* Arbeitsanweisung 1
Gib bitte die Zeilen der Einträge von der Zeile mit „Select the Шаблоны уведомлений tab“ bis einschließlich der Zeile mit „[x=328, y=78]“ als JSON-Liste von Strings wieder, eine pro Zeile und ohne Leerzeilen.

* Ausgewählter Auszug
Die Hanova wäre der richtige Partner, findet auch Wolfgang Jarnot. „Hier
muss jetzt schnell etwas geschehen, die Sanierungsmittel sind zwar noch
einmal verlängert worden, aber sie werden bald auslaufen.“
Doch die Reaktionen in Politik und bei der Hanova sind verhalten. Man
befürchtet, dass die Gesellschaft an ihre Kapazitätsgrenzen kommt. Immerhin
hat sie zum Beispiel mit dem in Hannover berüchtigten Canarisweg schon ein
ähnliches Großprojekt vor der Brust, dazu kommen weitere Sanierungs-, aber
auch Neubauprojekte – irgendwann wird das personell schwer zu stemmen. Ganz
abgesehen davon, dass eine erneute Kapitalaufstockung nötig wäre.

* Bereitgestellte Einträge
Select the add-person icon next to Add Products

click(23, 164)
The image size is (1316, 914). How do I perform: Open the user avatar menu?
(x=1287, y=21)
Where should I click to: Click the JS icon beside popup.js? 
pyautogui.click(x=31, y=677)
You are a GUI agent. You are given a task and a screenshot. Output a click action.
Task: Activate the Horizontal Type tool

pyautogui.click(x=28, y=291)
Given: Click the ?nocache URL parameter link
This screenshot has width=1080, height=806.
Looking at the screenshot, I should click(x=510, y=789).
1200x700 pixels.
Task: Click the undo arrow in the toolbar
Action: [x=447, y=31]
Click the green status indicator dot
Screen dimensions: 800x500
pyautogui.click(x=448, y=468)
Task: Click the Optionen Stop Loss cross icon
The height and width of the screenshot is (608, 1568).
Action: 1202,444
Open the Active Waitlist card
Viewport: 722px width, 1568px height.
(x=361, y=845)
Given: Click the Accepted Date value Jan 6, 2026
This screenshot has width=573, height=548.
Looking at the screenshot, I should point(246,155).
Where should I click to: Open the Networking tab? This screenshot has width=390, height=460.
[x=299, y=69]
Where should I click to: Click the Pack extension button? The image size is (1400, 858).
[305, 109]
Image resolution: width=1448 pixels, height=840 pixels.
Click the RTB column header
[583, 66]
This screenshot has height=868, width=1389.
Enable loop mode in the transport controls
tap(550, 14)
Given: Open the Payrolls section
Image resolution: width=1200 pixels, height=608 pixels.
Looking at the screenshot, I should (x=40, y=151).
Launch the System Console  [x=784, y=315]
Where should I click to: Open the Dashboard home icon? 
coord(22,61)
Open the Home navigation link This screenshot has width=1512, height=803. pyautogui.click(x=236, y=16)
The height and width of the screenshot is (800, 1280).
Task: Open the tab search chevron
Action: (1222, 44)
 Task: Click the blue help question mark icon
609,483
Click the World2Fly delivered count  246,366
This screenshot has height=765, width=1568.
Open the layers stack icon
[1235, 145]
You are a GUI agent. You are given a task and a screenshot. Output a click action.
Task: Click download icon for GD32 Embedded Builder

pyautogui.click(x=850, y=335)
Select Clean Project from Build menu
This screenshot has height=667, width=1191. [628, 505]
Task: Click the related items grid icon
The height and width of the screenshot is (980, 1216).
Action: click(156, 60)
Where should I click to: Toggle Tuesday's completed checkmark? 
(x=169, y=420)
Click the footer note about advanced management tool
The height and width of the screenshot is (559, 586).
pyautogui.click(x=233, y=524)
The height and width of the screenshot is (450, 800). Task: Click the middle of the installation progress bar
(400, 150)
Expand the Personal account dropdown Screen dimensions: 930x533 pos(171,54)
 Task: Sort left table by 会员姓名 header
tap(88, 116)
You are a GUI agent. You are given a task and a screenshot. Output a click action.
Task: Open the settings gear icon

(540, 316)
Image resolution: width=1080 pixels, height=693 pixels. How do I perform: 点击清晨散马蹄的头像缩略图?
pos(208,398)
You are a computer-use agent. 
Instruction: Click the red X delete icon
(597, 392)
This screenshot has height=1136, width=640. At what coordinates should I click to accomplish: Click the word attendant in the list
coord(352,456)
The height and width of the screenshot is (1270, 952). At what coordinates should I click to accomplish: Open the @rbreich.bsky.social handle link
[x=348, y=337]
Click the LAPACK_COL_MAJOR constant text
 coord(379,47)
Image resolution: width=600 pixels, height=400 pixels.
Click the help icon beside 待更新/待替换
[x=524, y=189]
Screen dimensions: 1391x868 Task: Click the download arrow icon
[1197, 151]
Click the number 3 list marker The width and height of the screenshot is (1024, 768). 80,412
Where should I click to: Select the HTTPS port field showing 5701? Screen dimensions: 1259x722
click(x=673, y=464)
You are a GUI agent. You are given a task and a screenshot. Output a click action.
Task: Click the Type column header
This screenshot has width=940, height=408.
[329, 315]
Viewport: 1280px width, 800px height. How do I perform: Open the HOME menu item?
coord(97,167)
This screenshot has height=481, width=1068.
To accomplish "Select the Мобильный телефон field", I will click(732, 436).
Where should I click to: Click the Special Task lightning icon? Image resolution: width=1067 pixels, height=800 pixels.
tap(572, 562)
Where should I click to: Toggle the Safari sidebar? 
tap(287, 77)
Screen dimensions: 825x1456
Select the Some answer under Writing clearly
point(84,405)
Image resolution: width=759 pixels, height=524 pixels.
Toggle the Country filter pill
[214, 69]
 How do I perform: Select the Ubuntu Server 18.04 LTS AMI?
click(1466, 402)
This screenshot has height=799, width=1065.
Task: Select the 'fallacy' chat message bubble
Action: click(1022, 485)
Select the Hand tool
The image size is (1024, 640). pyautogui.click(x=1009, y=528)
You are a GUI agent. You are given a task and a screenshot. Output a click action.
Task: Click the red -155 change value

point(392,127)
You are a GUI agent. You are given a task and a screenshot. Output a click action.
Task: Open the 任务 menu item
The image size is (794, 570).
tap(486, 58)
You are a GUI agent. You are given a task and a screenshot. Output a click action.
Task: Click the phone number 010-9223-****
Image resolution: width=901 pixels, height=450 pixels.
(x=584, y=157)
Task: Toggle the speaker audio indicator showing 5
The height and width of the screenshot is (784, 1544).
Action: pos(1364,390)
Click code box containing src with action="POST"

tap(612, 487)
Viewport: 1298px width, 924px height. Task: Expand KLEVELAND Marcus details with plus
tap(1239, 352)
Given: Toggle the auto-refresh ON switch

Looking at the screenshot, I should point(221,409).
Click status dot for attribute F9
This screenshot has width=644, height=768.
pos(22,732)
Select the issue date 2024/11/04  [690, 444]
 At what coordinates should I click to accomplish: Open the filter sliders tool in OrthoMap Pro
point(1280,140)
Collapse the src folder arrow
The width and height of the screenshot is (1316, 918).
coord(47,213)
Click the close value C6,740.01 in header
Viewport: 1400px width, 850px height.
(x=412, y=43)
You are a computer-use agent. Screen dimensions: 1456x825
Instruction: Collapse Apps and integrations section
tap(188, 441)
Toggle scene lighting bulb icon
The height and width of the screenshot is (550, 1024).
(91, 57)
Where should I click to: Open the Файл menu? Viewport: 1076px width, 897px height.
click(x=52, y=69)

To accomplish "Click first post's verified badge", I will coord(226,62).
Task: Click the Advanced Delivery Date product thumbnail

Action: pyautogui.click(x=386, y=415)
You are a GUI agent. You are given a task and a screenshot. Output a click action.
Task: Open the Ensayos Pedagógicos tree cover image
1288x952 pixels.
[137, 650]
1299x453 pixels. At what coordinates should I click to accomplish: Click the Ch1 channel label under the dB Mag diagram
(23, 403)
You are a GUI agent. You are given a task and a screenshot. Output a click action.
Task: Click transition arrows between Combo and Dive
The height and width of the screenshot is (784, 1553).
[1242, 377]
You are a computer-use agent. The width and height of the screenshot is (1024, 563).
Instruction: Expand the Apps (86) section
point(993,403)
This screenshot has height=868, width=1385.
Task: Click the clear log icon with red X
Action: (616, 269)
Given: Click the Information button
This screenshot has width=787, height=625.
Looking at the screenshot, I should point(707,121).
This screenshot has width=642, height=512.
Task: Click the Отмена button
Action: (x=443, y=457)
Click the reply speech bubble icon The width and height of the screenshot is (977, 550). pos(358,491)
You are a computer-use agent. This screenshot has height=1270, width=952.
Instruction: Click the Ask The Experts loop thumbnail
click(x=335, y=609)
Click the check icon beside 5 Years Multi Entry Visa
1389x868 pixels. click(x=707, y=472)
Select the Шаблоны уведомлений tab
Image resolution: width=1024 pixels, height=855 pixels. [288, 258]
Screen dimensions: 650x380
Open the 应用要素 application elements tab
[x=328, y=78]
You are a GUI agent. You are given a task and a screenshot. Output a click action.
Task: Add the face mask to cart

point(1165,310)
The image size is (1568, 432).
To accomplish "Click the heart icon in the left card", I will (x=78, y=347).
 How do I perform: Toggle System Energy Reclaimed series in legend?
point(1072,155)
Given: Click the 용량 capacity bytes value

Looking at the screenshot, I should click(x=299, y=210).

* Arbeitsanweisung 2
Schreib den Auszug über die Hanova vollständig und wortgetreu ab.

* Schriftliche Antwort 1
[
  "Select the Шаблоны уведомлений tab",
  "Image resolution: width=1024 pixels, height=855 pixels. [288, 258]",
  "Screen dimensions: 650x380",
  "Open the 应用要素 application elements tab",
  "[x=328, y=78]"
]

* Schriftliche Antwort 2
Die Hanova wäre der richtige Partner, findet auch Wolfgang Jarnot. „Hier
muss jetzt schnell etwas geschehen, die Sanierungsmittel sind zwar noch
einmal verlängert worden, aber sie werden bald auslaufen.“
Doch die Reaktionen in Politik und bei der Hanova sind verhalten. Man
befürchtet, dass die Gesellschaft an ihre Kapazitätsgrenzen kommt. Immerhin
hat sie zum Beispiel mit dem in Hannover berüchtigten Canarisweg schon ein
ähnliches Großprojekt vor der Brust, dazu kommen weitere Sanierungs-, aber
auch Neubauprojekte – irgendwann wird das personell schwer zu stemmen. Ganz
abgesehen davon, dass eine erneute Kapitalaufstockung nötig wäre.